Apprenons d'eux à n'en pas croire l'apparence, mais la vérité. Les 
rivages enchanteurs de la Flore la plus séduisante sont ceux que fuit la 
vie marine; ils sont riches, mais en fossiles; curieux pour le géologue, 
ils l'instruisent par les os des morts. L'âpre granit au contraire voit sous 
lui la mer poissonneuse, sur lui une autre vie encore, le peuple 
intéressant, modeste, des mollusques travailleurs, pauvres petits 
ouvriers dont la vie laborieuse fait le charme sérieux, la moralité de la 
mer. 
«Profond silence pourtant. Ce peuple infini est muet, il ne me dit rien. 

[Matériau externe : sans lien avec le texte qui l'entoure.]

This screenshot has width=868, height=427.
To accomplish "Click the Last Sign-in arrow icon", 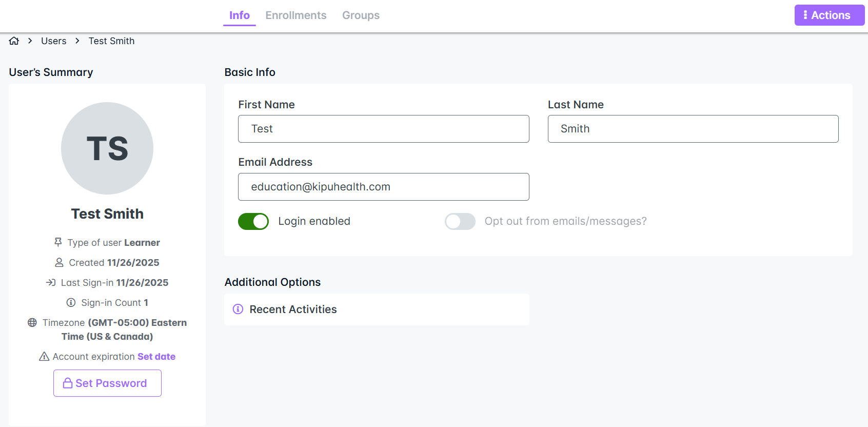I will [51, 283].
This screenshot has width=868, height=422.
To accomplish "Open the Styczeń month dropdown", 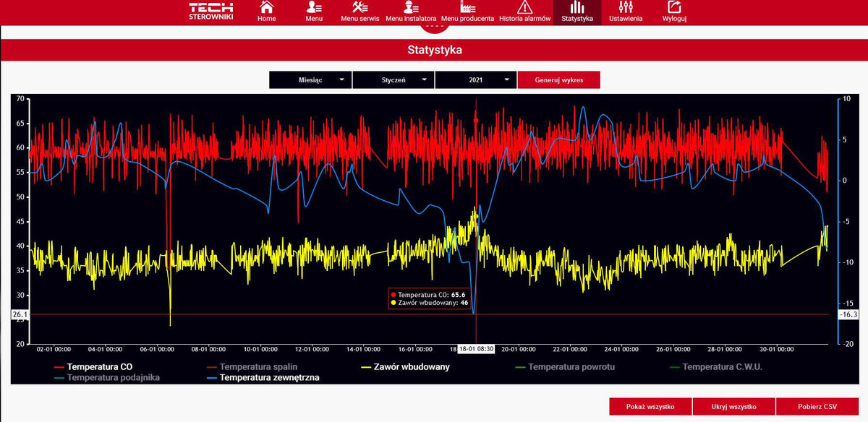I will pos(393,80).
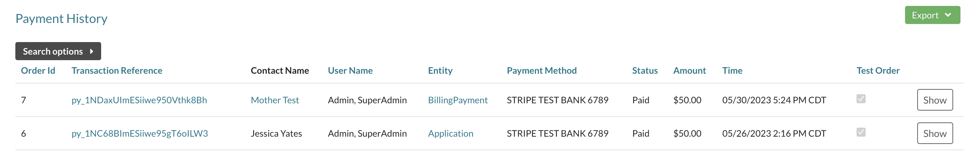Viewport: 980px width, 153px height.
Task: Sort table by Entity column
Action: tap(440, 71)
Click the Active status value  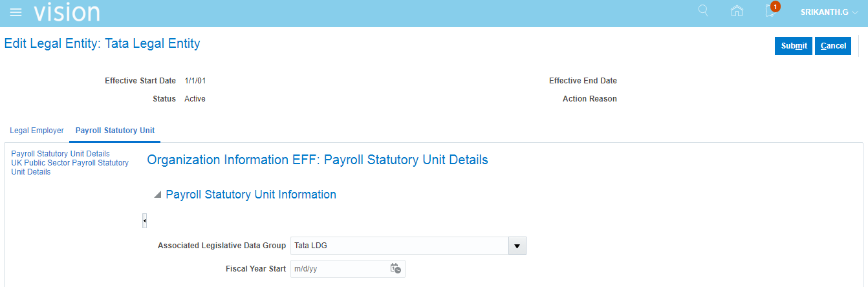(x=195, y=99)
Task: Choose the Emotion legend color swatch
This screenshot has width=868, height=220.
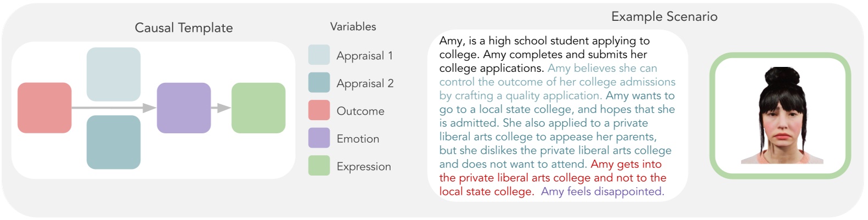Action: (x=319, y=138)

Sa vie est de lui à lui, sans rapport à moi, et pour moi elle vaut la mort. 
Solitude! (dit un coeur de femme) grande et triste solitude!... Je ne suis 
pas rassurée...» 
A tort. Tout est ami ici. Ces petits êtres ne parlent pas au monde, mais 
ils travaillent pour lui. Ils se remettent du discours à leur sublime père, 
l'Océan, qui parle à leur place. Ils s'expliquent par sa grande voix. 

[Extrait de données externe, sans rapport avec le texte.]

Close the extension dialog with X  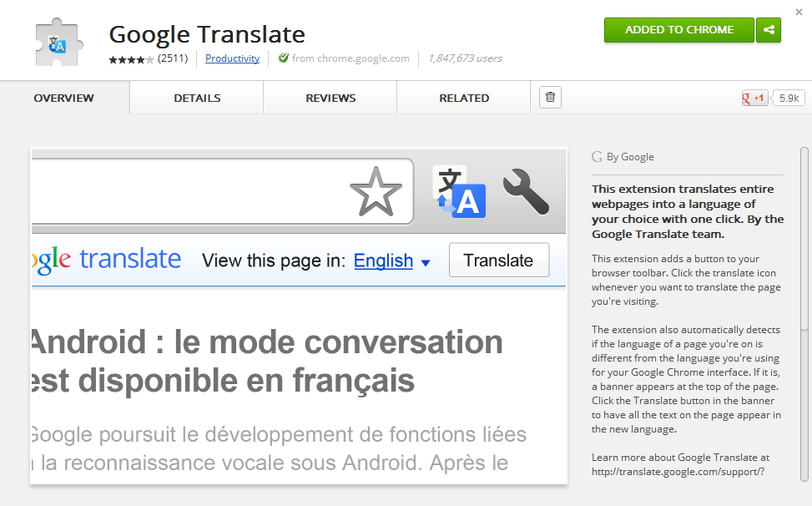click(799, 12)
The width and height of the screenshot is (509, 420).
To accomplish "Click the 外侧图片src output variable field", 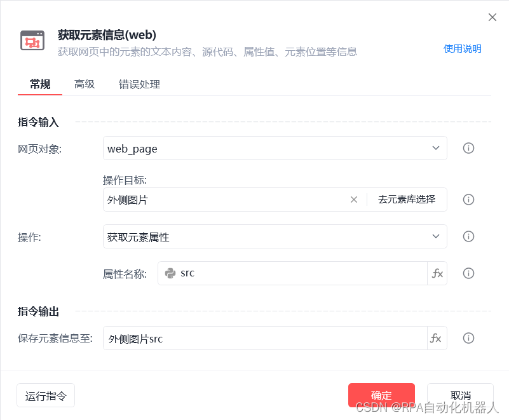I will tap(265, 338).
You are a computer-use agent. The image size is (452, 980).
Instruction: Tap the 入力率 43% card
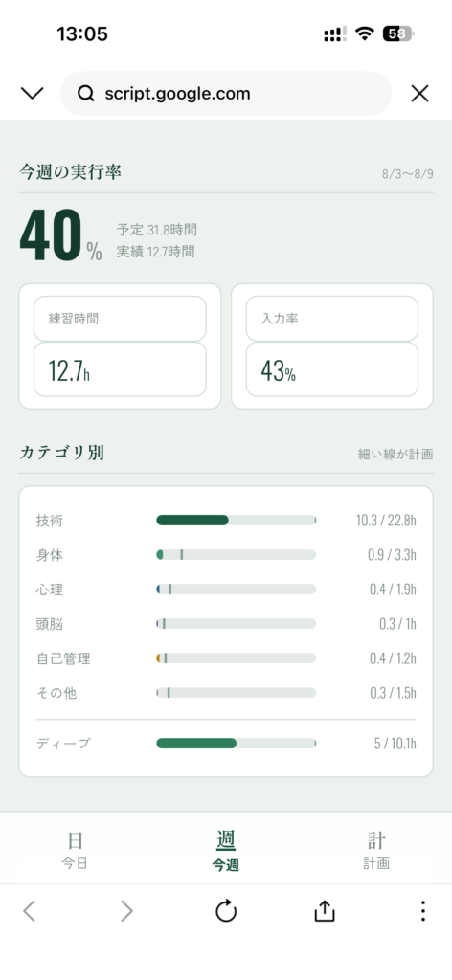[x=332, y=346]
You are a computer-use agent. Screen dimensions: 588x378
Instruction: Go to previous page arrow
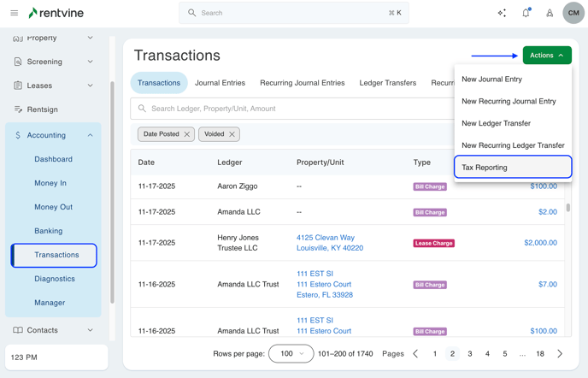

Entre la terre silencieuse et les tribus muettes de la mer, il fait aussi le 
dialogue, grand, fort et grave, sympathique,--l'harmonique concordance 
du grand Moi avec lui-même, ce beau débat qui n'est qu'Amour. 
 
IV 
CERCLE DES EAUX, CERCLE DE FEUX.--FLEUVES DE LA MER 
La terre a jeté à peine un regard sur elle-même qu'elle s'est comparée,
préférée au ciel. La géologie, toute jeune, contre son aînée l'astronomie, 
reine orgueilleuse des sciences, a poussé un cri de Titan. «Nos 
montagnes, a-t-elle dit, ne sont pas jetées au hasard, comme les étoiles 
dans le ciel; elles forment des systèmes où l'on trouve les éléments 
d'une ordonnance générale dont les constellations célestes ne 
présentent aucune trace.» Ce mot hardi, passionné, a échappé à un 
homme aussi modeste qu'illustre, M. Élie de Beaumont. 
Sans doute, on n'a pas démêlé encore l'ordre (probablement très-grand) 

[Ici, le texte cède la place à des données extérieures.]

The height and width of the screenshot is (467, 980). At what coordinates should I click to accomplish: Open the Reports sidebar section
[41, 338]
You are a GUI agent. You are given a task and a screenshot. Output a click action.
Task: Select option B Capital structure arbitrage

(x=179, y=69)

qui règne dans le pêle-mêle apparent de la Voie lactée; mais 
l'ordonnance plus visible de la superficie du globe, résultant des 
révolutions insondables de son intérieur, garde cependant, gardera pour 
la plus ingénieuse science des ombres et des mystères. 
Les formes de la grande montagne émergée des eaux qu'on appelle 
proprement la terre, offrent plusieurs dispositions assez symétriques 
sans pouvoir être ramenées encore à ce qui semblerait un système total. 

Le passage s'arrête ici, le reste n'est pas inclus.